Tuesday, November 29, 2022

Book Review: Tears We Cannot Stop by Michael Eric Dyson

Published: January 17, 2017
Publisher: St. Martin's Press
Received: purchased
Read from September 14 to November 20, 2022

Synopsis from Goodreads:

Short, emotional, literary, powerful―Tears We Cannot Stop is the book that all Americans who care about the current and long-burning crisis in race relations will want to read.

As the country grapples with racist division at a level not seen since the 1960s, one man's voice soars above the rest with conviction and compassion. In his 2016 New York Times op-ed piece "Death in Black and White," Michael Eric Dyson moved a nation. Now he continues to speak out in Tears We Cannot Stop―a provocative and deeply personal call for change. Dyson argues that if we are to make real racial progress we must face difficult truths, including being honest about how black grievance has been ignored, dismissed, or discounted.

The time is at hand for reckoning with the past, recognizing the truth of the present, and moving together to redeem the nation for our future. If we don't act now, if you don't address race immediately, there very well may be no future.

Review:

Tears We Cannot Stop: A Sermon to White America is essentially what the subtitle says. Dyson has written a sermon directed at white Americans about racism in the US that calls for a shift in how white Americans view race and their role in ending racism.

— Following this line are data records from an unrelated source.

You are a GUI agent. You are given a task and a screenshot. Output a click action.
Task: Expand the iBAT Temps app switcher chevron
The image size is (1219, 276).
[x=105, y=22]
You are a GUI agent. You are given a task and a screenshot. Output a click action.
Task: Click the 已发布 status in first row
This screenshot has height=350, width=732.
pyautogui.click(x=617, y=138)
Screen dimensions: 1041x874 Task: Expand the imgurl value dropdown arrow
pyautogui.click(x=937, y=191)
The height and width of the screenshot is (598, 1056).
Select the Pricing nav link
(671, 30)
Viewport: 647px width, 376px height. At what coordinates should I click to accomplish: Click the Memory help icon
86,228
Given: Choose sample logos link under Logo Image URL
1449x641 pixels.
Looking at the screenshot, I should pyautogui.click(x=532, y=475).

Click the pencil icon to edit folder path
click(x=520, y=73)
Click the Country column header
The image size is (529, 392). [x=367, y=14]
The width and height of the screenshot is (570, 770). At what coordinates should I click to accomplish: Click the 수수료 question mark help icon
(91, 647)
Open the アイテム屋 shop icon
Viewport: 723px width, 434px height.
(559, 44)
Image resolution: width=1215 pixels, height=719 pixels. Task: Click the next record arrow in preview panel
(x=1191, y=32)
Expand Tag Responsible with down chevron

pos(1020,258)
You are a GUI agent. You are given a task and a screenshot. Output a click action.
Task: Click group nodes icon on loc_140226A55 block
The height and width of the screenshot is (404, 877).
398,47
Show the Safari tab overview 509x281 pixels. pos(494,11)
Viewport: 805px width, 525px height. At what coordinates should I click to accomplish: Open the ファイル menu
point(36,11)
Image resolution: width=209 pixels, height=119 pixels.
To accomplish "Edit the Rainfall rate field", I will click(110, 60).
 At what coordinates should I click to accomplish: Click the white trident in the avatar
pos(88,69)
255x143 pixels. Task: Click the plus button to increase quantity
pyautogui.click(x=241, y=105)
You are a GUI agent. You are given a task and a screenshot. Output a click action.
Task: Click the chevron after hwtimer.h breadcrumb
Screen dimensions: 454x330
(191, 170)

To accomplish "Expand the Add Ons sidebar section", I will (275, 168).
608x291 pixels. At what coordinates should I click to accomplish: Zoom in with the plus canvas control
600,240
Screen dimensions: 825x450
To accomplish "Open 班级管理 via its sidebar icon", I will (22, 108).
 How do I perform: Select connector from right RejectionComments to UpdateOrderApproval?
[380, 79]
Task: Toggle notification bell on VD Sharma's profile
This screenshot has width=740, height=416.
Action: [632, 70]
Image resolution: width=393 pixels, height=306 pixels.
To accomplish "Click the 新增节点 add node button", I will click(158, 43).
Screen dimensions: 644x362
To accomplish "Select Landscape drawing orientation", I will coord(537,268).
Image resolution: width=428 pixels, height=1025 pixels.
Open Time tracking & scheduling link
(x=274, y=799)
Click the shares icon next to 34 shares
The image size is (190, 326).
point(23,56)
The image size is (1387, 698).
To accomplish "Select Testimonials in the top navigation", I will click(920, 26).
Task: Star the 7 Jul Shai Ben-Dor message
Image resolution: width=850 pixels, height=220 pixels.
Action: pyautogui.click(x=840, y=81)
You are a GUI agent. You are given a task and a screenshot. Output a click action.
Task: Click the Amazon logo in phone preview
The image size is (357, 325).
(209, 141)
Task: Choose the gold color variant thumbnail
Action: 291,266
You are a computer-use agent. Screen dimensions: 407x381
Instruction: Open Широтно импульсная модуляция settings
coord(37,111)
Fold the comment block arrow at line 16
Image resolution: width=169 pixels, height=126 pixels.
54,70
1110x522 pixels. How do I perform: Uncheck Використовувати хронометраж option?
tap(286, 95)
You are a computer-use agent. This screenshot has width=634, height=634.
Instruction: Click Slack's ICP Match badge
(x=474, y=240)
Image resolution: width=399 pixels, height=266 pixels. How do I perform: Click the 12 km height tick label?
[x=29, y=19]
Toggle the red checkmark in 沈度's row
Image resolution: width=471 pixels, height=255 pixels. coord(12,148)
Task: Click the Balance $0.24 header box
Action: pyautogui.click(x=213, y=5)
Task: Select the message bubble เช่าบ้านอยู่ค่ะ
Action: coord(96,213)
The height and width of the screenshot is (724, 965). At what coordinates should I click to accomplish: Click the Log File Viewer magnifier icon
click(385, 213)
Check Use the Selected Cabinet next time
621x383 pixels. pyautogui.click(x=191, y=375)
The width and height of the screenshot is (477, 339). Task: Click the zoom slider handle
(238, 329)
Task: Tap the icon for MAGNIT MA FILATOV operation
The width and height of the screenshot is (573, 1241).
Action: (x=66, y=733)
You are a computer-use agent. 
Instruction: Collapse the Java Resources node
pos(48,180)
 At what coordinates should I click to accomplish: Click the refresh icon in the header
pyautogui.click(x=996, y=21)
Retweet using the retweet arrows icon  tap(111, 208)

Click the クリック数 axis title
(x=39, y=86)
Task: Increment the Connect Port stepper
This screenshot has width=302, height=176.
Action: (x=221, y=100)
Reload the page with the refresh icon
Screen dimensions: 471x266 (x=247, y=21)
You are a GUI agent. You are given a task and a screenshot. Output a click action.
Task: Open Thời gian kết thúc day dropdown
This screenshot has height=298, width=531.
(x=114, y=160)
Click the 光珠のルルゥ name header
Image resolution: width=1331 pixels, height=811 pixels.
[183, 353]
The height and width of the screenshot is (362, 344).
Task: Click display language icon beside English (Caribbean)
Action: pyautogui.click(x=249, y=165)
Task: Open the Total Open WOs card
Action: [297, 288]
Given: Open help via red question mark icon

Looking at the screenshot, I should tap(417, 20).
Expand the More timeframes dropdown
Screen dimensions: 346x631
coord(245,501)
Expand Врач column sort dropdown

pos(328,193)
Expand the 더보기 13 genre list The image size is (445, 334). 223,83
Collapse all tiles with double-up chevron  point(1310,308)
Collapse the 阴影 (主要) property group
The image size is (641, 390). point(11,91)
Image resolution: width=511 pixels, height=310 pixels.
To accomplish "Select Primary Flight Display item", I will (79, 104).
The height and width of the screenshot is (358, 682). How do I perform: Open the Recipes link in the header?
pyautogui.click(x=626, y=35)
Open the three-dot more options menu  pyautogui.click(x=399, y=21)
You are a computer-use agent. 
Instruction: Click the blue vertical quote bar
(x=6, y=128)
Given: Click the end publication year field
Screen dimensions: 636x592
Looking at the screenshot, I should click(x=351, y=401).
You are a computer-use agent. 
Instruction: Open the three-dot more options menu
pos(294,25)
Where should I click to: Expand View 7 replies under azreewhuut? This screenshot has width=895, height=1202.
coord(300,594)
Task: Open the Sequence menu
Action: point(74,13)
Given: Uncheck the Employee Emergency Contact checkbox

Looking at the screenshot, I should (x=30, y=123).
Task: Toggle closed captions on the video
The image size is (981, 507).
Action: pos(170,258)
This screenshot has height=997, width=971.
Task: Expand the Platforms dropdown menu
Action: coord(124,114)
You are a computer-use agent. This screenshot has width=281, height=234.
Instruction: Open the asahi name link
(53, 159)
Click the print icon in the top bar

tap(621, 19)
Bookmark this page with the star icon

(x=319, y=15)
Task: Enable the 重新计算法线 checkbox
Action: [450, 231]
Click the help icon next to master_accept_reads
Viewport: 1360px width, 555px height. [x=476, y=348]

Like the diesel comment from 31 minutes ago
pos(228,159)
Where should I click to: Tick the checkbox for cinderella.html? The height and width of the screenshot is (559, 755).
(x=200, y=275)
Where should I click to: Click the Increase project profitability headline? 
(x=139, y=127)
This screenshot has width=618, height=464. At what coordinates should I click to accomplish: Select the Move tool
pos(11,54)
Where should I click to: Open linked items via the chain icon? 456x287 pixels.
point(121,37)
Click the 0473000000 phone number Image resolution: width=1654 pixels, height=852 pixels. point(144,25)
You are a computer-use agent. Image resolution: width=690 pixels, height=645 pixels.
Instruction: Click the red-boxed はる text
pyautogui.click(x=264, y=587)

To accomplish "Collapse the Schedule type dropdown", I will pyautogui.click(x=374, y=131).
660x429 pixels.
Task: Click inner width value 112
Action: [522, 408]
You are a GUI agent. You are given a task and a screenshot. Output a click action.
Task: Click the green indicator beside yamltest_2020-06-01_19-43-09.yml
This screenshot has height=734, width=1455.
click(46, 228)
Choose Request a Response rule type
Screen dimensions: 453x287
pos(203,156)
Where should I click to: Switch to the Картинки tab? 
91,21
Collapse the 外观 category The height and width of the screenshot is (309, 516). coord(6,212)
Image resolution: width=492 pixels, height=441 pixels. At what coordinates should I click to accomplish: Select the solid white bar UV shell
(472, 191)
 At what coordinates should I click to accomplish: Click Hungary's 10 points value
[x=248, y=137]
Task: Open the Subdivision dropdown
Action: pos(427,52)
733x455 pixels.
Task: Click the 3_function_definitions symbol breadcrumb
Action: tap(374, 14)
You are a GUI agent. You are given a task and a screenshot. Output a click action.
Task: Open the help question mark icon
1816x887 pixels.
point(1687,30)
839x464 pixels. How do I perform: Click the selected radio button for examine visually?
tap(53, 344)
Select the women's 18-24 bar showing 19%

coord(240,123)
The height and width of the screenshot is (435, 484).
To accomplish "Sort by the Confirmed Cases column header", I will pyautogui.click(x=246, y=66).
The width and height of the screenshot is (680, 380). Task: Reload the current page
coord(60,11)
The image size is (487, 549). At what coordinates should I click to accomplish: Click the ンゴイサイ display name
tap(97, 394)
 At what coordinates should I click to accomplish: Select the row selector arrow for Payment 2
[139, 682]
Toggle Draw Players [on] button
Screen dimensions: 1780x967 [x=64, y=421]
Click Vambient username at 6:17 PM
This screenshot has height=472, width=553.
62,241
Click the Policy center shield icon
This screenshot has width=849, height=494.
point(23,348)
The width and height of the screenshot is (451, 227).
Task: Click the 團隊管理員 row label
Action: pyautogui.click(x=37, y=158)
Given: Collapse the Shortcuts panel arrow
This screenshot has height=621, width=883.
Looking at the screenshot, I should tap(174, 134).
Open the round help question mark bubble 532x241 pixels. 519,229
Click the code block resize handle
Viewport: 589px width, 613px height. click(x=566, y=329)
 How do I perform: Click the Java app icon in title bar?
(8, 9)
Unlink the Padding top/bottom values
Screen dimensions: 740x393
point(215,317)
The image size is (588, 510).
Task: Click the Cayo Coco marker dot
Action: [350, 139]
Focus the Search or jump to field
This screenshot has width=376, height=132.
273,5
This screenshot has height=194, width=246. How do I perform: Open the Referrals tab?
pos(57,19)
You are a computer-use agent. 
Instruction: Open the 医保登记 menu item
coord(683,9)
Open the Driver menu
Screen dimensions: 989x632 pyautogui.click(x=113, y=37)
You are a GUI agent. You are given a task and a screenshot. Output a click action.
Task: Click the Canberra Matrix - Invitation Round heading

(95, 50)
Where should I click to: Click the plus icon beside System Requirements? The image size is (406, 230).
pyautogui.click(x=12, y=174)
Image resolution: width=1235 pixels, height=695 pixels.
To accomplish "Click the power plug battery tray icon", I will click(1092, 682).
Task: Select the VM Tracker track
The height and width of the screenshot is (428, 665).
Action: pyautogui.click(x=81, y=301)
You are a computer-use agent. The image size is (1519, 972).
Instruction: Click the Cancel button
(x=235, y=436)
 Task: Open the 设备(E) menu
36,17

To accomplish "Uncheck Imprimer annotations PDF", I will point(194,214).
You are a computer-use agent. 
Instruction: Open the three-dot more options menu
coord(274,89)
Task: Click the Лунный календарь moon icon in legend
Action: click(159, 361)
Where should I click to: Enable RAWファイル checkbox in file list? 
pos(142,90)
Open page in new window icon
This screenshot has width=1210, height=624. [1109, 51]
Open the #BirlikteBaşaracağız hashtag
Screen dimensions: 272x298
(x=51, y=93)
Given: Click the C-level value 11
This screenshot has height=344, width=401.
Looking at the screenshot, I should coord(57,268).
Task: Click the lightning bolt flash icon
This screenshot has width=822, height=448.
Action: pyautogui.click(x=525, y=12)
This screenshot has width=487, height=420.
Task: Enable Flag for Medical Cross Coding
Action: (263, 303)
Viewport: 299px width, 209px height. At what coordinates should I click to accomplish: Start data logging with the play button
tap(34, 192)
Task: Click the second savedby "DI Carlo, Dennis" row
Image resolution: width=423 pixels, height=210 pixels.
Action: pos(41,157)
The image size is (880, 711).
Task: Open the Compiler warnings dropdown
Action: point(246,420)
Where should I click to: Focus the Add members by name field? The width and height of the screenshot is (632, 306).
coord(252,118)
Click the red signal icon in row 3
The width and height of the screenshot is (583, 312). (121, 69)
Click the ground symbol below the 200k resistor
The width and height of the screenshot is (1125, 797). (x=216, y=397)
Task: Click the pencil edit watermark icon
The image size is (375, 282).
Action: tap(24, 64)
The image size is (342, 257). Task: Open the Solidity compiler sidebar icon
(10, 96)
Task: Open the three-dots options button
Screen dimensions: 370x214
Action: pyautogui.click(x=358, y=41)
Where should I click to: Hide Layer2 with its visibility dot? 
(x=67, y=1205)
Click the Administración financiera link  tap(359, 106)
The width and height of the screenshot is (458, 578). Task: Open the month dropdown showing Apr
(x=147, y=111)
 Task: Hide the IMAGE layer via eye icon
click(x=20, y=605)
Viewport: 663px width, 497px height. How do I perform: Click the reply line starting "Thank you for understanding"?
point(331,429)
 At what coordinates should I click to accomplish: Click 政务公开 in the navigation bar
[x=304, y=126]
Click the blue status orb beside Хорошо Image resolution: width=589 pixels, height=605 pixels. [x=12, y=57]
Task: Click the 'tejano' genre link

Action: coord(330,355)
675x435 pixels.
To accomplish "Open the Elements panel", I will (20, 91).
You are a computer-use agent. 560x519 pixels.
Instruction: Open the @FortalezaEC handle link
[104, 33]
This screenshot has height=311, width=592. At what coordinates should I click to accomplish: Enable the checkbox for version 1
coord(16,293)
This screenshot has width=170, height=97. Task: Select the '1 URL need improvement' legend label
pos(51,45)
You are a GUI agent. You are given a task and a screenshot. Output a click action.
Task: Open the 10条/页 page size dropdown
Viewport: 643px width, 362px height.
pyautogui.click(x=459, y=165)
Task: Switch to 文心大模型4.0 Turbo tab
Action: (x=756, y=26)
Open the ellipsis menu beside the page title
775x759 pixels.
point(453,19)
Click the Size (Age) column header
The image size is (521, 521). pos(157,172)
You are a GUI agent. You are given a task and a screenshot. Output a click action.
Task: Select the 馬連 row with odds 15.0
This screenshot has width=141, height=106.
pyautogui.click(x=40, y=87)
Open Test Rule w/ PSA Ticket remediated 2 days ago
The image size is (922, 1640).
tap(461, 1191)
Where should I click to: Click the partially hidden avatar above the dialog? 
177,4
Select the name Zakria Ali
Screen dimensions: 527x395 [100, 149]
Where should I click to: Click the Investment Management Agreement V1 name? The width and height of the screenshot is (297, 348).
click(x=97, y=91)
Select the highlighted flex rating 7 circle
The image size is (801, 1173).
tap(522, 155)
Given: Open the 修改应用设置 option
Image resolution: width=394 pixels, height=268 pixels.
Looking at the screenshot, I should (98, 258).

The sermon format was perfect for the material in the book. Dyson is an ordained minister who I'm sure has written countless formats, and he's very skilled at it. The language of sermons worked perfectly for the topics discussed in the book. This is definitely a work that appeals to your emotions rather than giving hard facts, but that doesn't make it any less successful at what it's trying to do. Dyson shares many of his own experiences in the book, which gives it a very personal feeling that makes it even more powerful.

The whole book is gripping in a way that's less common in nonfiction than it is in fiction (in my experience). I would highly recommend the book, particularly to other white people.